**WRITTEN REQUEST:** Could you reproduce, word for word, the part of the milling device passage that begins at "Anti-abrasive pads used" and stops after "productivity of the device."?
## Start READING TEXT
Anti-abrasive pads used in the device are made from high resistance alloy steel that protects the rotating disc and the body of the milling chamber. The installed air supply control valve improves the separation of light fraction and prolongs the expiration of anti-abrasive pads increasing the productivity of the device.

The upper part of the device is equipped with four new supporting stands, one of which is removable. Three stands are mounted to an upper part of the vertical cylindrical body firmly but the fourth stand is removable. New location of the support system allows to quickly separate the chamber of higher pressure and the rotating disc from the vertical cylindrical body of the device which reduces the maintenance costs and the repair time of the device.

The electric motor of the device is installed remotely and connected to a drive pulley by a belt drive. The drive pulley is cantilevered. The support system is made from a part of the stocking of the truck bridge, a hub and an axle shaft, which greatly simplifies the support system and reduces expenses. Also, it reduces the pressure onto the bearing unit, and increases the service life of the unit.
## End READING TEXT
## Start SUPPLIED INFORMATION
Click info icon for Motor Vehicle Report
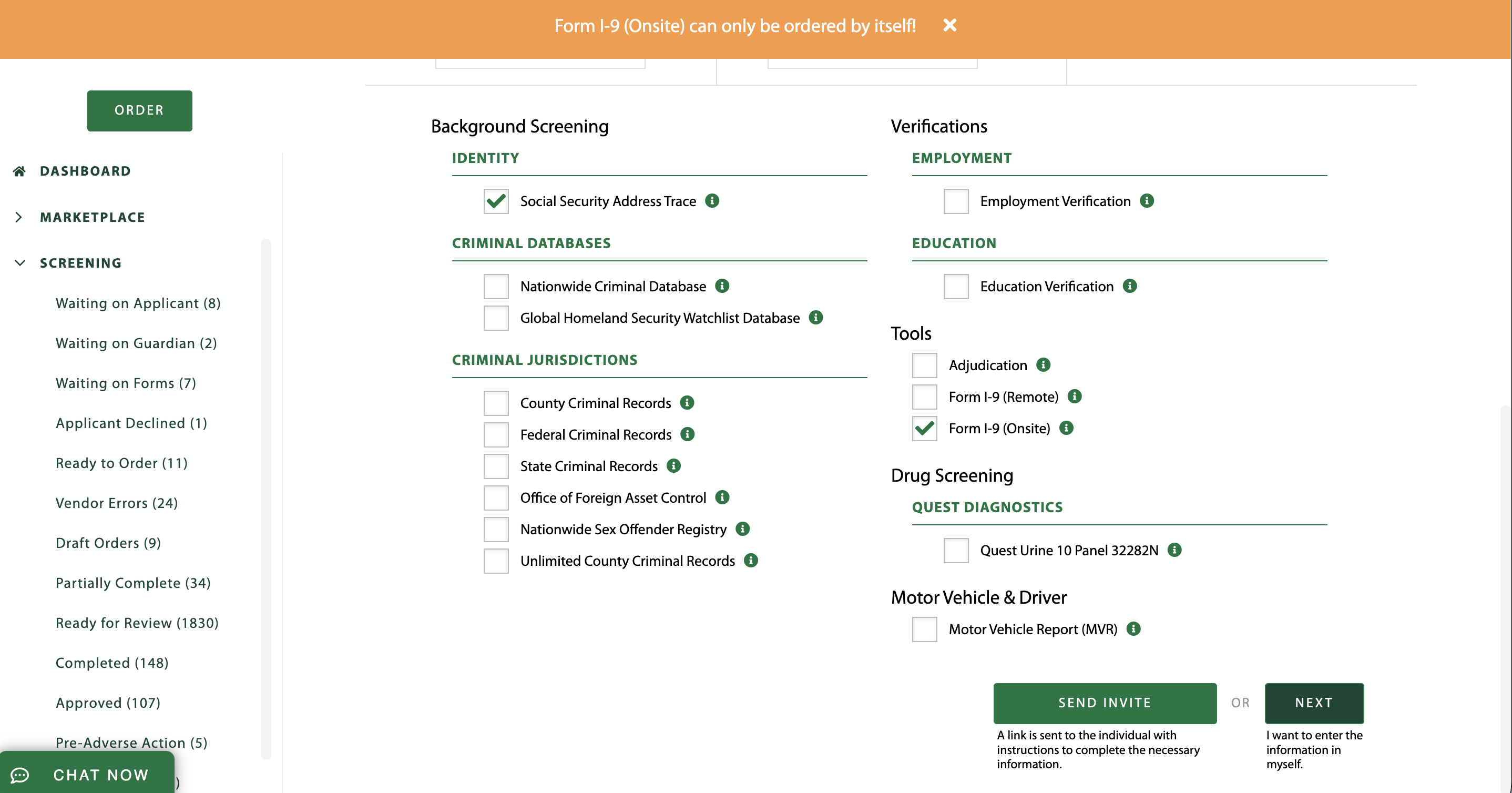Image resolution: width=1512 pixels, height=793 pixels. pyautogui.click(x=1133, y=628)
## End SUPPLIED INFORMATION
**WRITTEN SOLUTION:**
Anti-abrasive pads used in the device are made from high resistance alloy steel that protects the rotating disc and the body of the milling chamber. The installed air supply control valve improves the separation of light fraction and prolongs the expiration of anti-abrasive pads increasing the productivity of the device.